Abriu o álbum de casamento e lua-de-mel. Foram dias tão felizes! Eles se amavam. Como será que o amor acaba? Ela não sabia, porque ainda o amava, seu amor não tinha se acabado... Os pais dele bem que tentaram ajudar a manter o casamento, mas ele estava irredutível. Ela não movera uma palha: não o pedira em casamento e também não iria pedir o divórcio. Foi tudo ele. Ela mesma só tinha que decidir sim ou não. No casamento, decidira sim. No divórcio, decidira não. Mas como ele já havia decidido que sim, não se importou com o não dela e foi-se.
Olhou em volta. A foto sobre a escrivaninha denunciava um dia feliz em família. Tirada seis meses antes, era prova de que não havia monotonia na vida deles. Gostavam de atividades ao ar livre e as crianças cresceram acostumadas com o mato, bichos e banhos de cachoeira, fogueira e noites de luar. Tudo isso se esvaiu de uma hora para outra e o futuro parecia obscuro. Reviu os álbuns das crianças, desde a gestação até o aniversário de um aninho. Reviu os álbuns de férias e lembrou-se de cada passeio, de cada sensação, de cada cheiro... Ah! Como doía a separação! Nunca mais estariam juntos novamente, desbravando novas trilhas, encontrando novos rumos. Agora apenas um rumo se apresentava.
Sentou-se à escrivaninha, pegou um papel e começou a escrever: “Meus filhos, tomei esta decisão para o bem de vocês, pois sei que preferem não estar comigo e não serei egoísta de impedir isso...” e escreveu, escreveu, escreveu três páginas. No fim, deixou recomendações: “A escola deve ser paga todos os dias cinco de cada mês. Seu pai deve estar atento às trocas de faixa no judô, pois o Rodrigo faz questão de sua presença e eu não vou avisá-lo, como fazia antes. Assim que Katiucia menstruar, deve ir ao ginecologista e ter orientação sexual adequada. Parece que ela terá uma TPM furiosa...”. Terminou com muitos beijos e amo vocês, colocou a enorme carta dentro de um envelope, endereçada aos filhos, e deixou-a sobre a mesa.
Que horas eram? Foi até o seu quarto, onze horas; estava na hora da dose de Racumin.
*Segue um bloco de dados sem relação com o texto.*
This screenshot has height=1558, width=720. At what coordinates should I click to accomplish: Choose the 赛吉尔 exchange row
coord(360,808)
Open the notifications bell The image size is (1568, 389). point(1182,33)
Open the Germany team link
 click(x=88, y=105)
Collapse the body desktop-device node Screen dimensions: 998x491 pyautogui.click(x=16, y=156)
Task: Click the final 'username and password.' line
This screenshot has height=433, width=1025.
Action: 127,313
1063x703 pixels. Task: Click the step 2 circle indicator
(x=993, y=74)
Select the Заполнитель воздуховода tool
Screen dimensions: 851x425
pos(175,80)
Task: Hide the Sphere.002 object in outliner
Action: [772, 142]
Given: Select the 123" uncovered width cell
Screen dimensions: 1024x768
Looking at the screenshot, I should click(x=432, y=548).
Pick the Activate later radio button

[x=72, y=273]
Tomou duas colheres de sopa daquele pó azul. Era amargo e sentiu ânsia de vômito antes de engolir a última colher. Será que ela deveria ter comido alguma coisa antes? Em alguns minutos começou a sentir a boca espumar, seu corpo inteiro tremia e suava e uma dor forte na barriga quase a fez vomitar. Aquela dor não era nada perto da dor da separação; na verdade, aquela dor era um alívio e ela não poderia perder a dose do veneno no vômito. Contorceu-se e caiu no chão, a salivação intensa, uma sede incontrolável. Não tinha forças para ir atrás de água. Afinal, a decisão incisiva: era melhor partir, não para Frankfurt, mas para sempre. Não poderia ser um fardo para seus filhos e não suportava ver seu marido, seu companheiro de tantos anos viver feliz sem ela, como explicara nas três páginas da carta.